Rewrite the records from the line with "The width and" up to and including the line with "(x=92, y=132)", replacing "screenshot" with "screen capture" and leaving everything else unchanged. Omit the pictures from your answer.

> LISTING
+ + + +

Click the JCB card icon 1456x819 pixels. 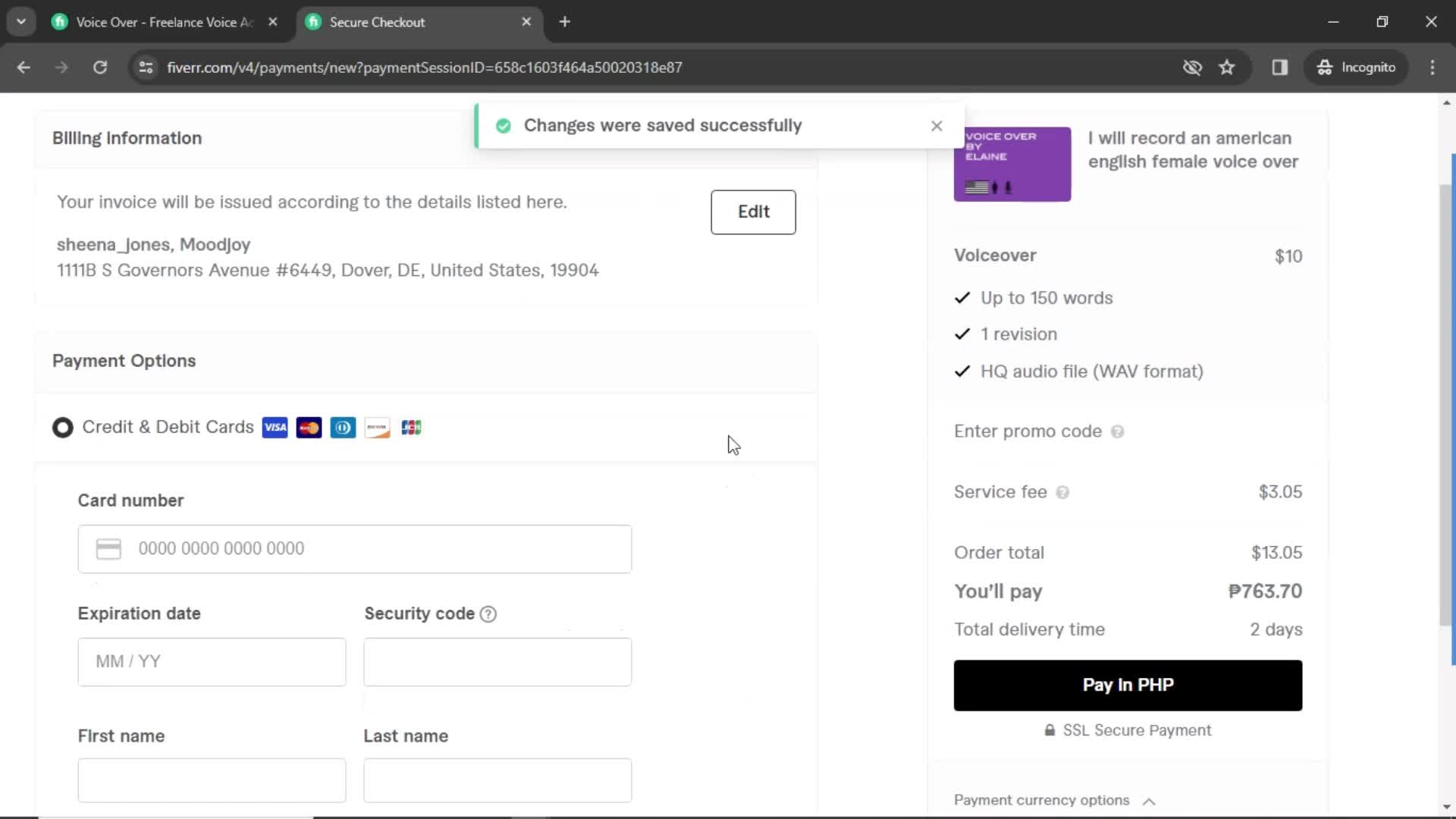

+ + + +

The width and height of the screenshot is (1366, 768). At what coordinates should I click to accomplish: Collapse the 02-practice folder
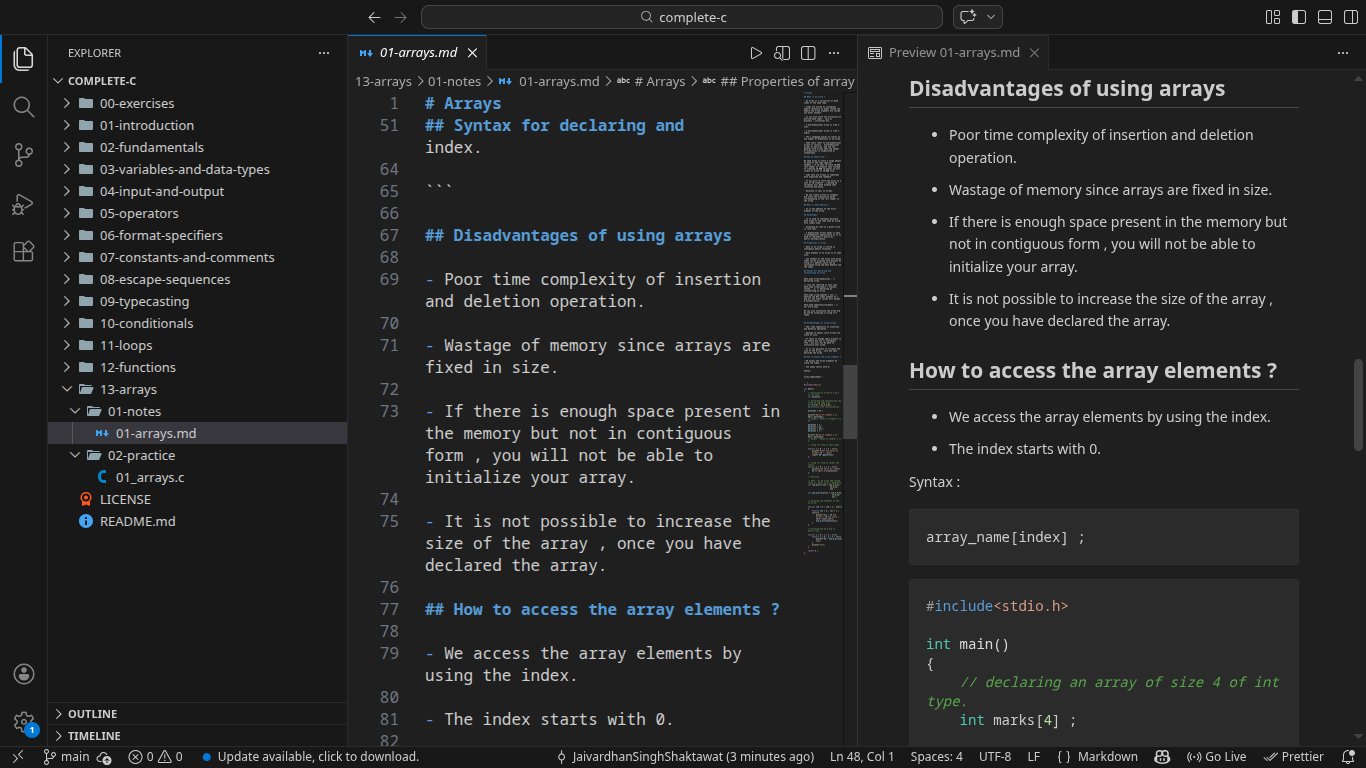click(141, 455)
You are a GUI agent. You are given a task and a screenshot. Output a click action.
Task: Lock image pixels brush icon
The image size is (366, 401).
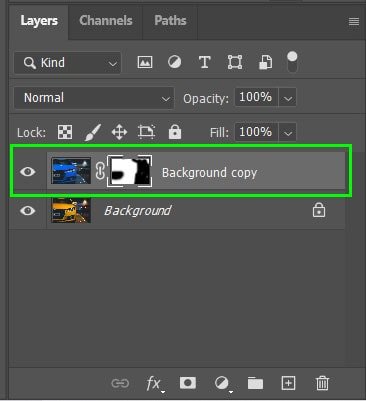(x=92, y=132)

+ + + +

> RESPONSE
The width and height of the screen capture is (1366, 768). At what coordinates should I click to accomplish: Collapse the 02-practice folder
click(141, 455)
You are a GUI agent. You are given a task and a screen capture. Output a click action.
Task: Lock image pixels brush icon
The image size is (366, 401).
(x=92, y=132)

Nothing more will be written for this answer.